Different groups gather around shared values, moral frameworks, fears, hopes, and visions of what they believe society should look like. Over time, these become movements, political parties, communities, and identities. We hear labels: right-wing, left-wing, conservative, progressive, and countless others.
Many spend their lives defending or advancing the beliefs they feel will create a better world. And perhaps that alone reveals something important: what feels ethical, acceptable, or necessary to one person may feel harmful, threatening, or deeply misaligned to another.
The more I observe communities, collaborations, and collective spaces, the more I question an assumption many of us unconsciously hold:
That we share the same values.
In reality, each person arrives carrying different experiences, cultures, wounds, hopes, and inherited stories. And when we gather, we are not simply existing together — we are participating in the co-creation of culture.
So the question becomes:
Can we create something together when our values differ? Can coexistence exist without sameness? Can culture be shaped not through agreement, but through how we hold tension, invite participation, and navigate difference?
These are questions I have been experimenting with through the spaces I facilitate. The Common Thread circles became small experiments in observing what happens when opposing views meet. I remember one evening when I invited participants to anonymously answer:
"What is something happening collectively that you struggle to accept?"
Two responses emerged that seemed directly opposed. One expressed difficulty accepting perspectives that reject evolving understandings around gender, identity, and inclusion. The other expressed discomfort with what they perceived as growing cultural narratives around identity being imposed through education and society.
As the answers were read aloud, I could feel tension rise in the room. No one knew who had written what. And honestly, in that moment, I wasn't sure what the "correct" response as a facilitator was. I could have softened the discomfort by imposing my own views. I could have redirected the conversation. I could have unconsciously signalled which perspective was acceptable and which was not.
Instead, I chose something harder — inviting curiosity and questions. I gave some space before jumping right away into wanting to answer things.
Because my role wasn't to decide who was right. It was to understand what lived underneath the reaction.
As we explored further, something unexpected emerged.
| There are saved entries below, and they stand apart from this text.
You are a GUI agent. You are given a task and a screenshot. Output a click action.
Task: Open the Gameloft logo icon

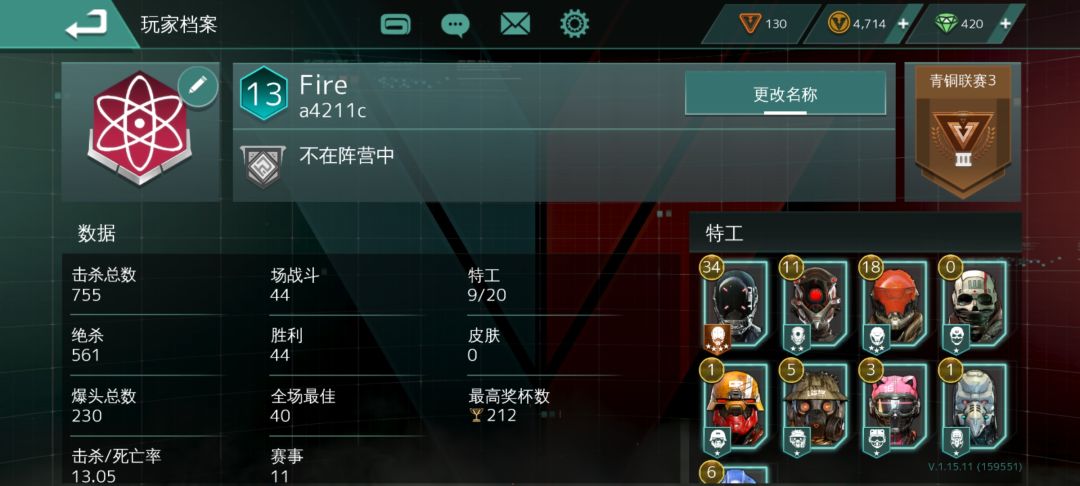pyautogui.click(x=395, y=25)
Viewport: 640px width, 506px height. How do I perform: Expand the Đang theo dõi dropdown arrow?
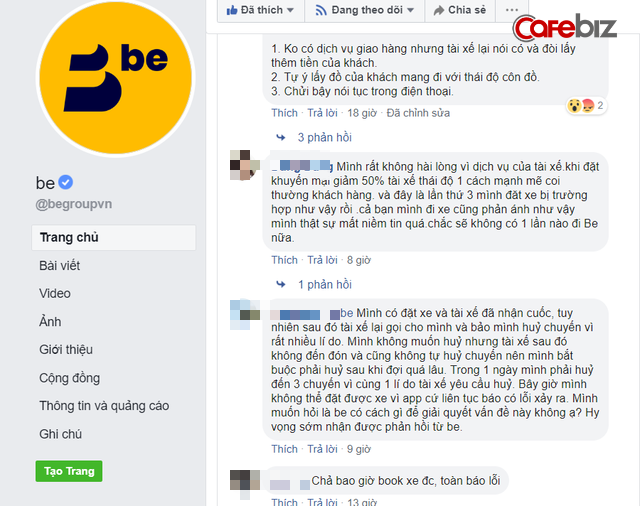[410, 10]
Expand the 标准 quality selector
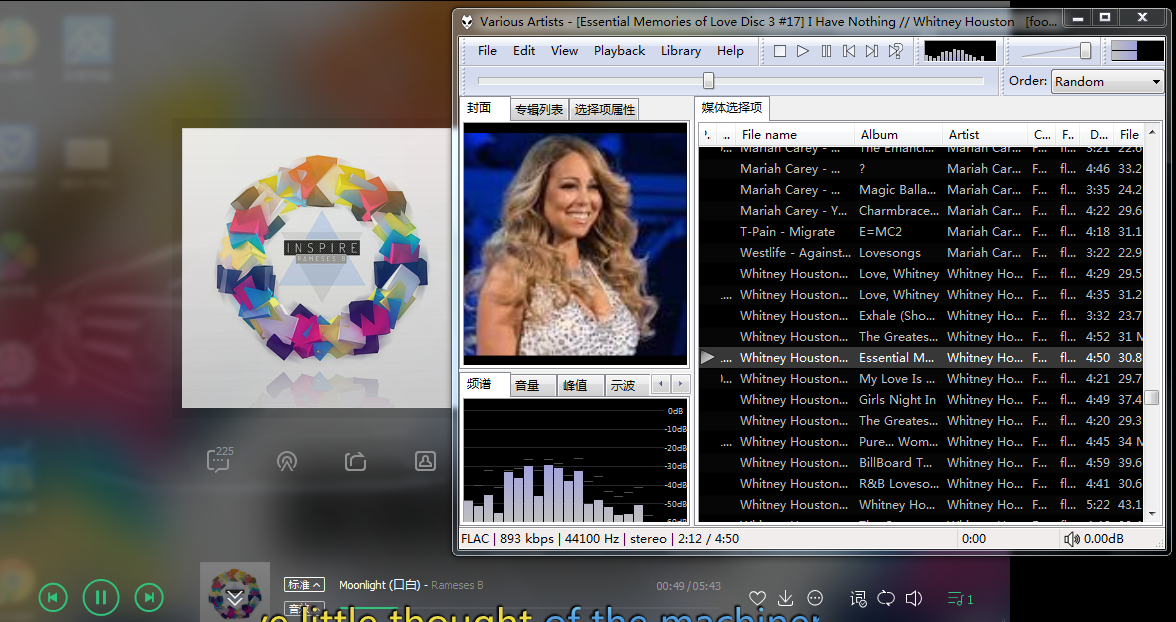Image resolution: width=1176 pixels, height=622 pixels. coord(305,585)
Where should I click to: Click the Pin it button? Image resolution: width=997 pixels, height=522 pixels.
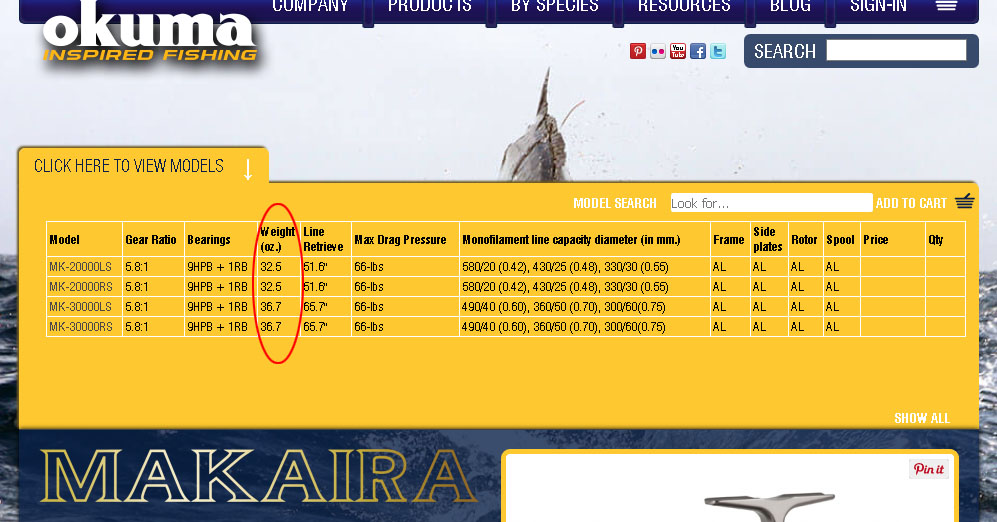click(928, 469)

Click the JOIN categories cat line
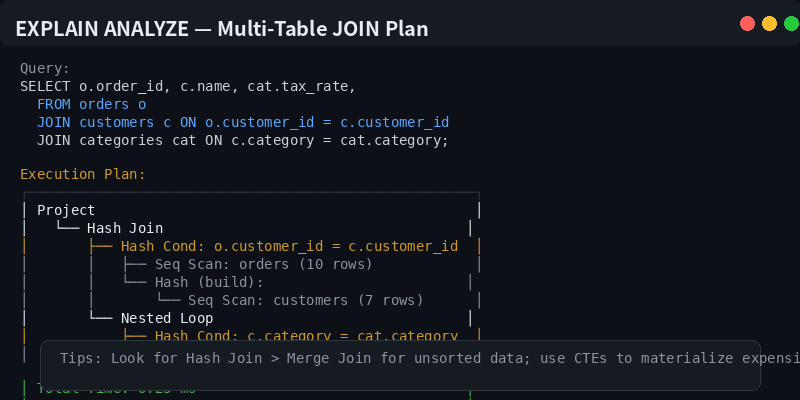[243, 140]
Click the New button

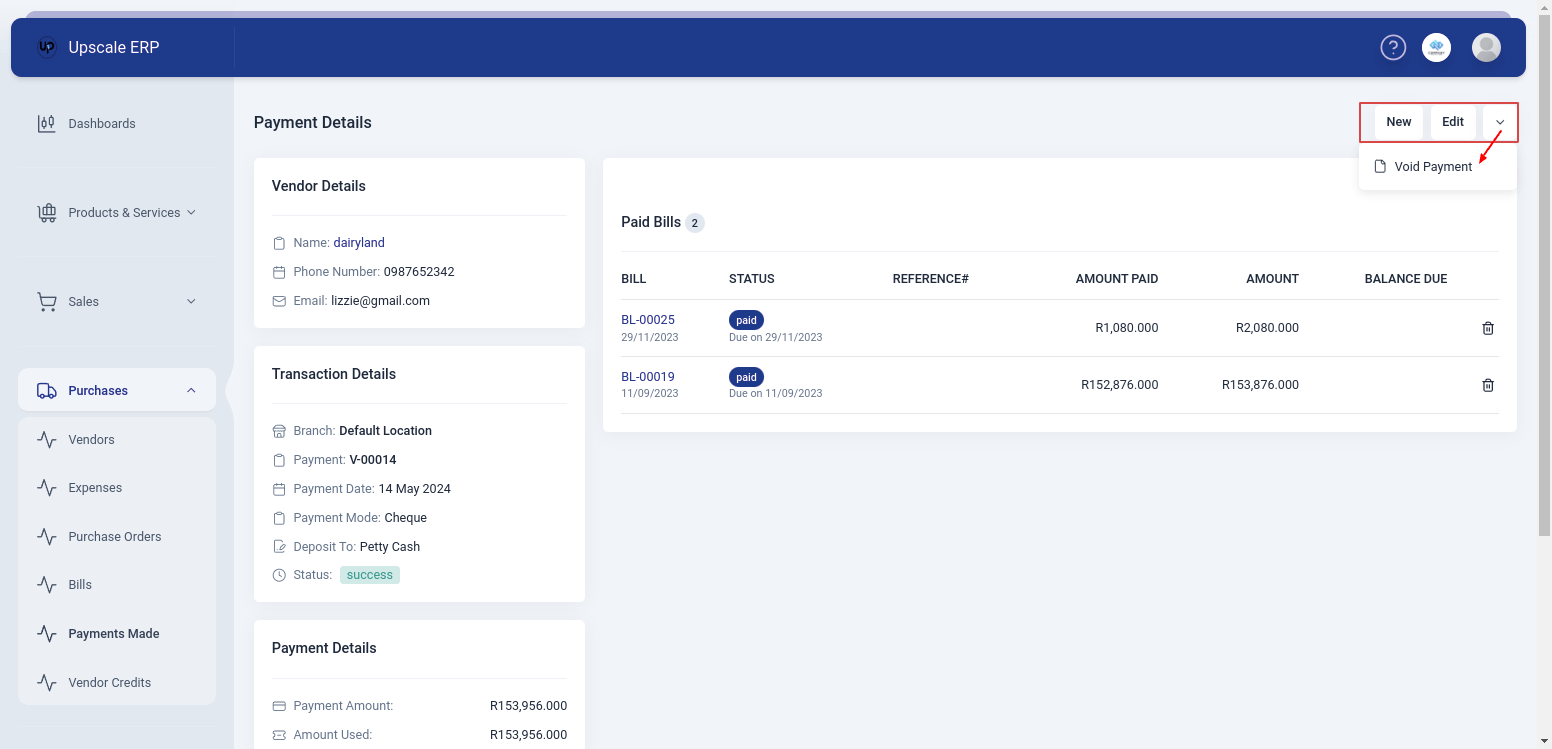pyautogui.click(x=1398, y=122)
The conversation was not truly about rejecting people.
Much of the tension came from fear — fear of imposed beliefs, fear of losing agency, fear of not being heard, fear that one worldview must erase another.
And beneath all of it was something deeply human:
A desire to belong. A desire to feel respected. A desire to participate in shaping the world rather than having it shaped for us.
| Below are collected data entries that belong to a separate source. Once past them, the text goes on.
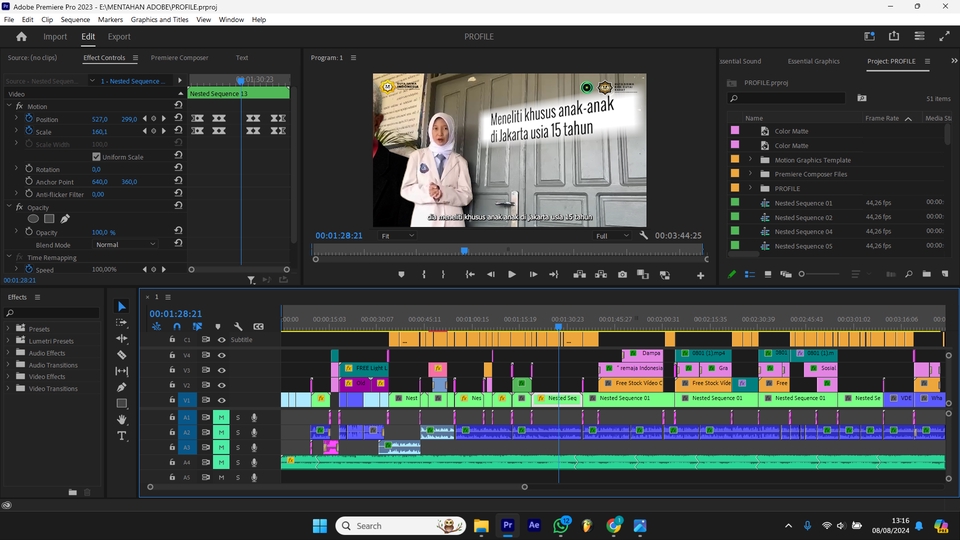Play the program monitor preview

(x=512, y=275)
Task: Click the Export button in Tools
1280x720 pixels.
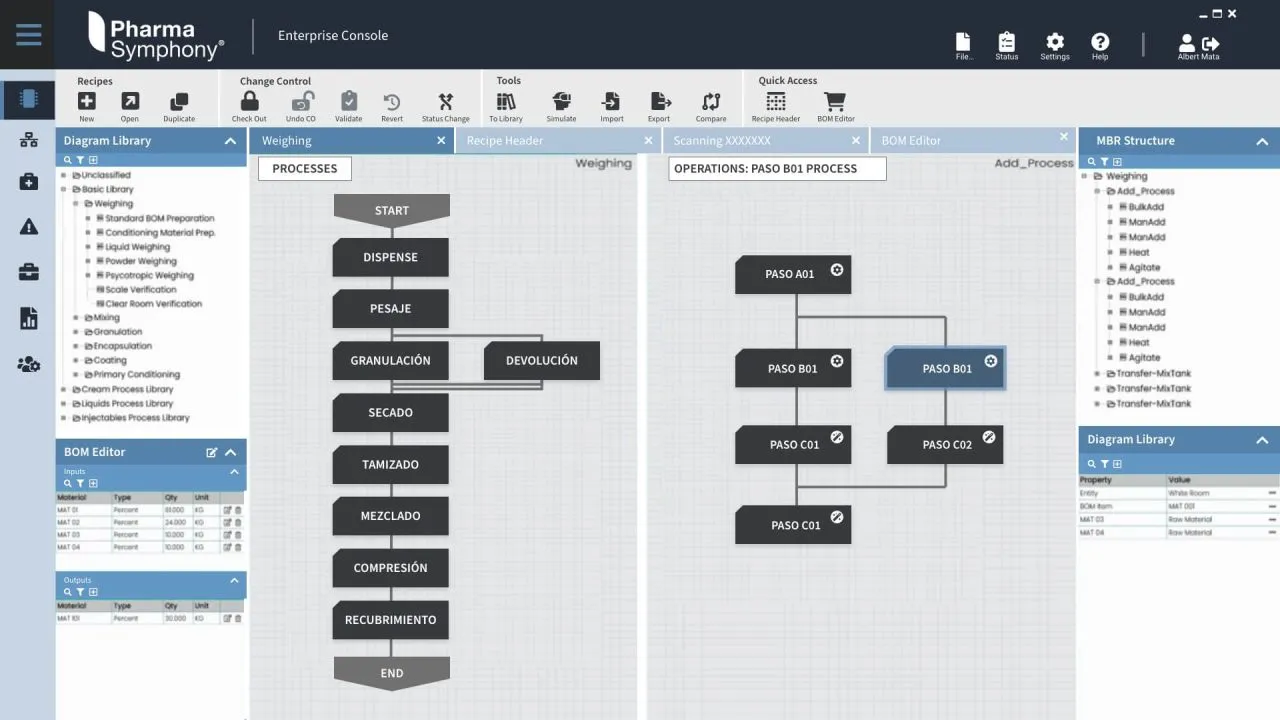Action: pyautogui.click(x=660, y=101)
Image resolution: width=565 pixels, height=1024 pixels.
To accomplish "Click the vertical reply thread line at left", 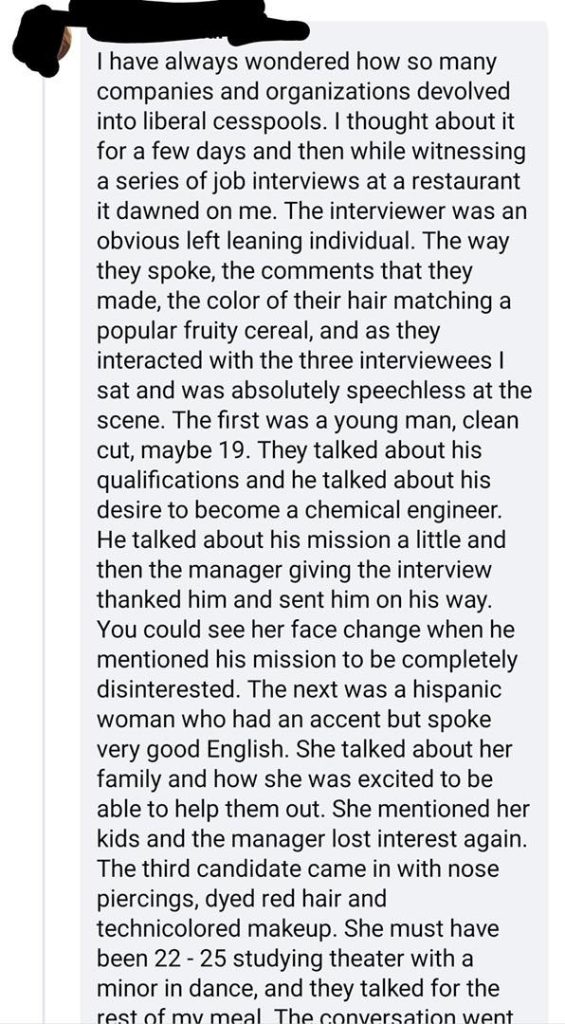I will (45, 549).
The common thread was not agreement. The common thread was humanity.
I'm not sharing this because I have answers.
I'm sharing it because I wonder if part of the polarization we see everywhere comes from losing the ability to sit with discomfort long enough to understand what is underneath it.
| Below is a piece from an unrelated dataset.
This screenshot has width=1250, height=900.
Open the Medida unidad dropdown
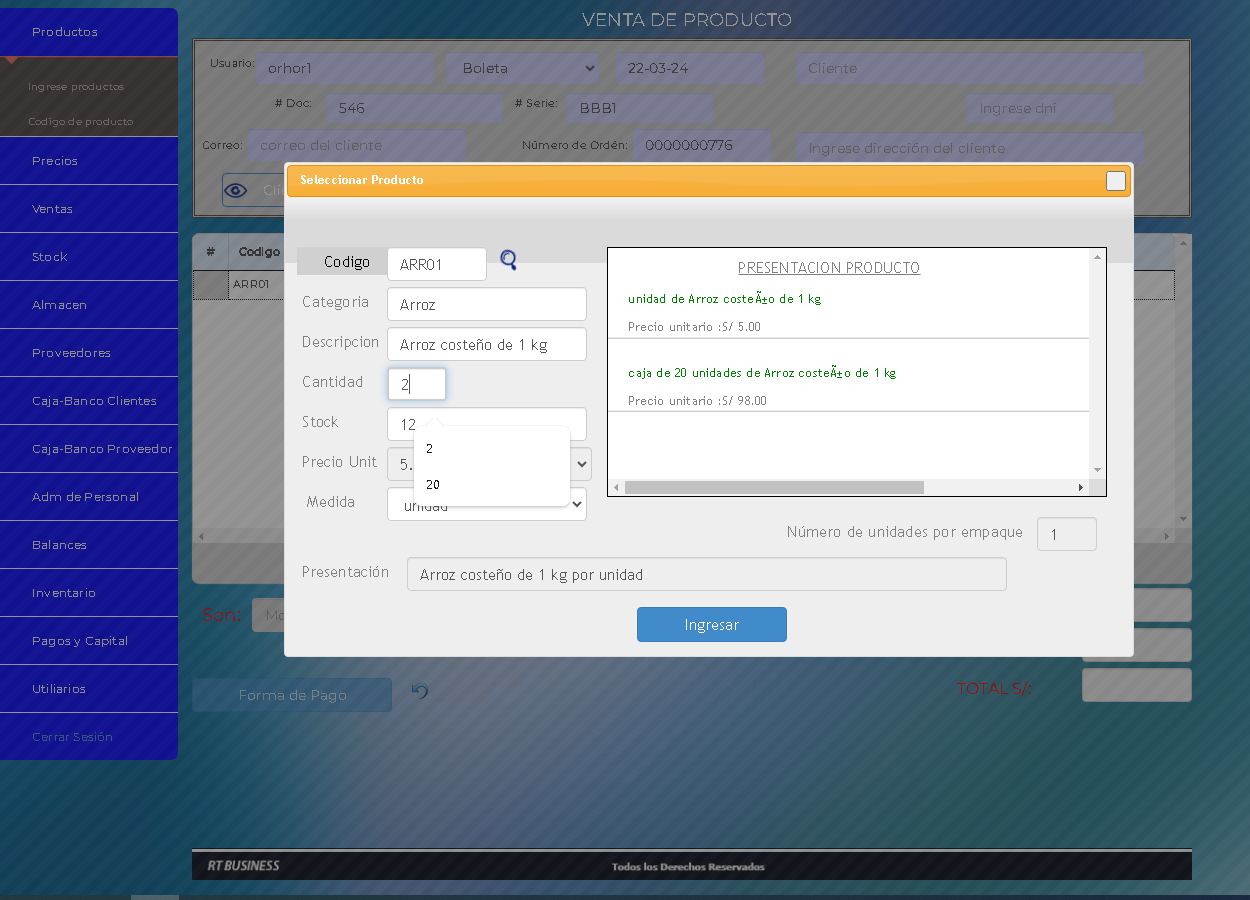coord(576,505)
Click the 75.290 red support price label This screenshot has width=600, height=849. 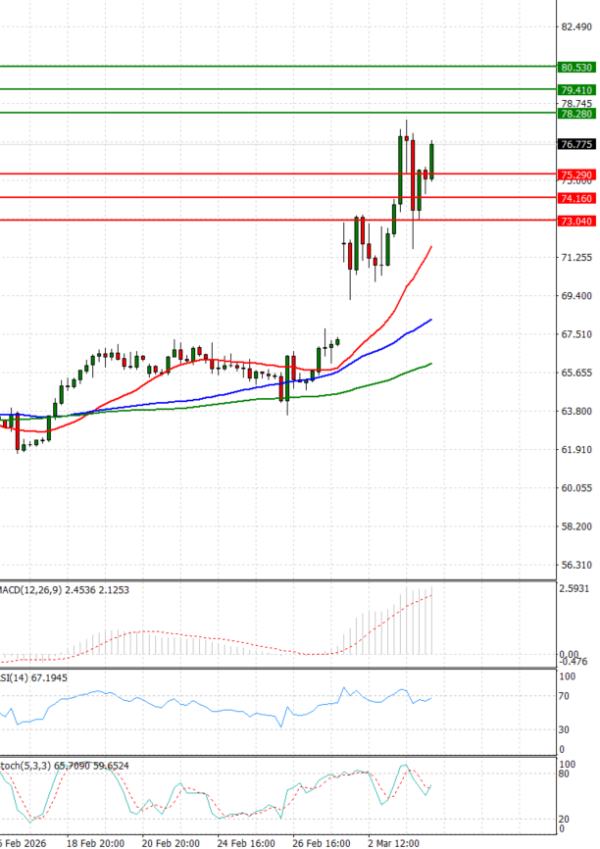click(577, 175)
Maybe collective intelligence isn't born from sameness. Maybe it emerges from our willingness to remain present while difference exists.
Even chaos. Because chaos is not always destruction. Sometimes chaos appears when an old way of relating, organizing, or understanding no longer fits what is trying to emerge. Perhaps many of the tensions we witness today are not signs of failure, but signs of transition.
So I wonder:
Will we cling tighter to labels, certainty, and inherited positions? Or loosen our grip enough to become curious? Not to abandon our values. But to explore whether something new can be created between them.